Structure and thermodynamics of colloidal protein cluster formation: comparison of square-well and simple dipolar models

Abstract

Reversible formation of weakly associated protein oligomers or clusters is a key early step in processes such as protein aggregation and colloidal phase separation. A previously developed cell-based, quasichemical model for lattice fluids [T. M. Young and C. J. Roberts, J. Chem. Phys. 127, 165101 (2007)] is extended here to treat continuous-space systems.
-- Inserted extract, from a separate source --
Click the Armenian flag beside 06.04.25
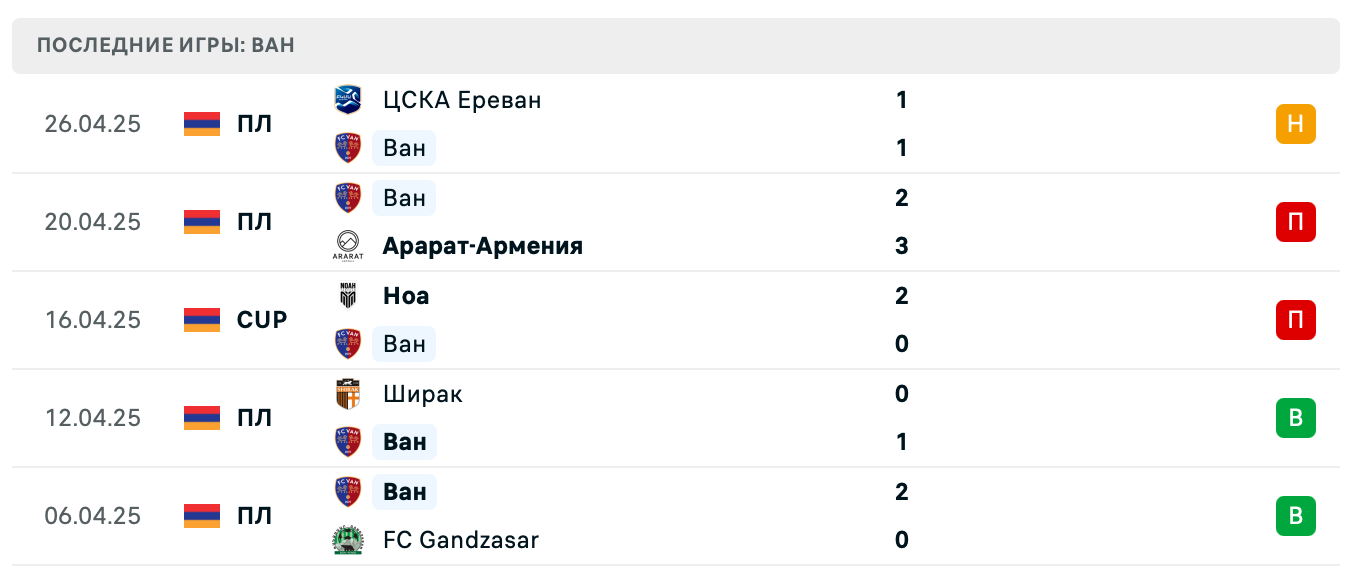This screenshot has height=580, width=1354. coord(200,516)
It is illustrated using two simplified limiting cases for globular proteins at the isoelectric point: spherical square-well (SW) particles with an isotropic short-ranged attraction and screened dipolar particles with SW attractions and square-shoulder repulsions. Cluster free energies (DeltaA(i)) and structures are analyzed as a function of the reduced second virial coefficient b(2)(*). DeltaA(i) values and the average structures of clusters up to pentamers have distinct differences due to the anisotropic nature of the dipolar interactions. However, DeltaA(i) values can be mapped semiquantitatively between the two cases if compared at common values of b(2)(*). Free energy landscapes of oligomerization are constructed, illustrating significant differences in landscape ruggedness for small clusters of dipolar versus SW fluids, and suggesting a possible molecular interpretation for empirical models of nucleation-dependent aggregation of proteins.

Figure 1

Comparison between QC and MC for the probability of observing an oligomer composed of particles. Each symbol represents a different T^∗ and volumetric ρ(=Nπσ³∕V): fixed ρ=10⁻³ with T^∗ of 0.40 (●), 0.50 (◼), 0.60 (◆), and 0.65 (▲); fixed T^∗=1.0 with ρ=0.01 (○), 0.02 (◻), and 0.05 (◇). The line is a guide to the eyes for an ideal 1:1 correlation.

Figure 2

(a) Oligomer equilibrium constants based on a standard state concentration of 1 μM, with a HS or effective HS diameter of 4 nm, as a function of the reduced second virial coefficient. Black and gray lines represent the SW and the DP models, respectively. The label on each curve denotes the oligomer stoichiometry i. (b) Free energy of formation comparison between the DP and SW models. Each symbol represents a different cluster size: dimer (●), trimer (◼), tetramer (◆), and pentamer (▲). There are 12 points for each cluster size, representing a range of $b_2^{\ast }$ values from −20 to −0.01. The solid line is fit to the data with a slope of 0.895+0.014 and a y-intercept of −0.11+0.33 (95% confidence intervals). The dashed line is provided to illustrate an ideal 1:1 correlation.

Figure 3

(a) Internal energy change per monomer and (b) entropy change per monomer for cluster formation as a function of the reduced second virial coefficient. Black and gray lines represent the SW and DP models, respectively. The arrow on each plot marks the direction of increasing i.

Figure 4

Free energy landscape as a function of R_g∕σ for each cluster stoichiometry for a (a) $b_2^{\ast }=-10$ and (b) $b_2^{\ast }=-2.5$. Panel (c) shows the average ⟨R_g⟩∕σ vs $b_2^{\ast }$ for each cluster stoichiometry. In all panels, black and gray lines indicate SW and DP results, respectively.

Figure 5

Average orientational order parameter (χ), as a function of $b_2^{\ast }$. Cluster stoichiometry is denoted by the number on each curve.

Figure 6

Free energy landscapes vs χ at $b_2^{\ast }=-10$ (left column) and$b_2^{\ast }=-2.5$ (right column). Each row represents a different cluster size: dimer (first row), trimer (second row), tetramer (third row), and pentamer (fourth row).